The answer must be the full listing, retyped exactly.
MATERIAL FOR THIS TASK Block Start
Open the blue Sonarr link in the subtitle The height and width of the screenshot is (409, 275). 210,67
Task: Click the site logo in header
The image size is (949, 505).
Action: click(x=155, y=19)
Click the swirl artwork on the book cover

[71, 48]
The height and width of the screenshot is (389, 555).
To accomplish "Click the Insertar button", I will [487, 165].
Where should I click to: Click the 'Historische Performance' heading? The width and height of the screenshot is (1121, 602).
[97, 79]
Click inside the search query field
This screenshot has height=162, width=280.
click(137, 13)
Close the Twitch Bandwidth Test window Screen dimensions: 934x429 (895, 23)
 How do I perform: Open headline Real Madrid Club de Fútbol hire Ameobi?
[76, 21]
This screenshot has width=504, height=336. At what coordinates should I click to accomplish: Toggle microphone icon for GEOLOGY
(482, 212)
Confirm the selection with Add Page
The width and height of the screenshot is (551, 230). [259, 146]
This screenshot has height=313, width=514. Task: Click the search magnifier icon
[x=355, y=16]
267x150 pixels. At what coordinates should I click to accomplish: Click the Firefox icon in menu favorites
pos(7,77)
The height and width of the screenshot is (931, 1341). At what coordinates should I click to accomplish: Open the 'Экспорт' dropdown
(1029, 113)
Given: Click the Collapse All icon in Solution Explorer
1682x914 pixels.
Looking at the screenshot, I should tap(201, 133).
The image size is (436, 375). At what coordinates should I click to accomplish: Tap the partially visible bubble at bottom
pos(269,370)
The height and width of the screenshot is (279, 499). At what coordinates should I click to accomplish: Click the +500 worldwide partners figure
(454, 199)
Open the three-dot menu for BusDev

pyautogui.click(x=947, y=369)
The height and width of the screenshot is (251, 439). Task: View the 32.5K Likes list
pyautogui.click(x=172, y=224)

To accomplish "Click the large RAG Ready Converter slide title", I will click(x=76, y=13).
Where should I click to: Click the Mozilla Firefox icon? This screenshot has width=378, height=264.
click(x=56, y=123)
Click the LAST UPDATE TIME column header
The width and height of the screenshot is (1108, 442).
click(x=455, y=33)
MATERIAL FOR THIS TASK Block End
PROBLEM SOLUTION:
Open the blue Sonarr link in the subtitle The height and width of the screenshot is (409, 275). 210,67
Task: Click the site logo in header
The image size is (949, 505).
Action: click(x=155, y=19)
Click the swirl artwork on the book cover

[71, 48]
The height and width of the screenshot is (389, 555).
To accomplish "Click the Insertar button", I will [487, 165].
Where should I click to: Click the 'Historische Performance' heading? The width and height of the screenshot is (1121, 602).
[97, 79]
Click inside the search query field
This screenshot has height=162, width=280.
click(137, 13)
Close the Twitch Bandwidth Test window Screen dimensions: 934x429 (895, 23)
 How do I perform: Open headline Real Madrid Club de Fútbol hire Ameobi?
[76, 21]
This screenshot has width=504, height=336. At what coordinates should I click to accomplish: Toggle microphone icon for GEOLOGY
(482, 212)
Confirm the selection with Add Page
The width and height of the screenshot is (551, 230). [259, 146]
This screenshot has height=313, width=514. Task: Click the search magnifier icon
[x=355, y=16]
267x150 pixels. At what coordinates should I click to accomplish: Click the Firefox icon in menu favorites
pos(7,77)
The height and width of the screenshot is (931, 1341). At what coordinates should I click to accomplish: Open the 'Экспорт' dropdown
(1029, 113)
Given: Click the Collapse All icon in Solution Explorer
1682x914 pixels.
Looking at the screenshot, I should tap(201, 133).
The image size is (436, 375). At what coordinates should I click to accomplish: Tap the partially visible bubble at bottom
pos(269,370)
The height and width of the screenshot is (279, 499). At what coordinates should I click to accomplish: Click the +500 worldwide partners figure
(454, 199)
Open the three-dot menu for BusDev

pyautogui.click(x=947, y=369)
The height and width of the screenshot is (251, 439). Task: View the 32.5K Likes list
pyautogui.click(x=172, y=224)

To accomplish "Click the large RAG Ready Converter slide title", I will click(x=76, y=13).
Where should I click to: Click the Mozilla Firefox icon? This screenshot has width=378, height=264.
click(x=56, y=123)
Click the LAST UPDATE TIME column header
The width and height of the screenshot is (1108, 442).
click(x=455, y=33)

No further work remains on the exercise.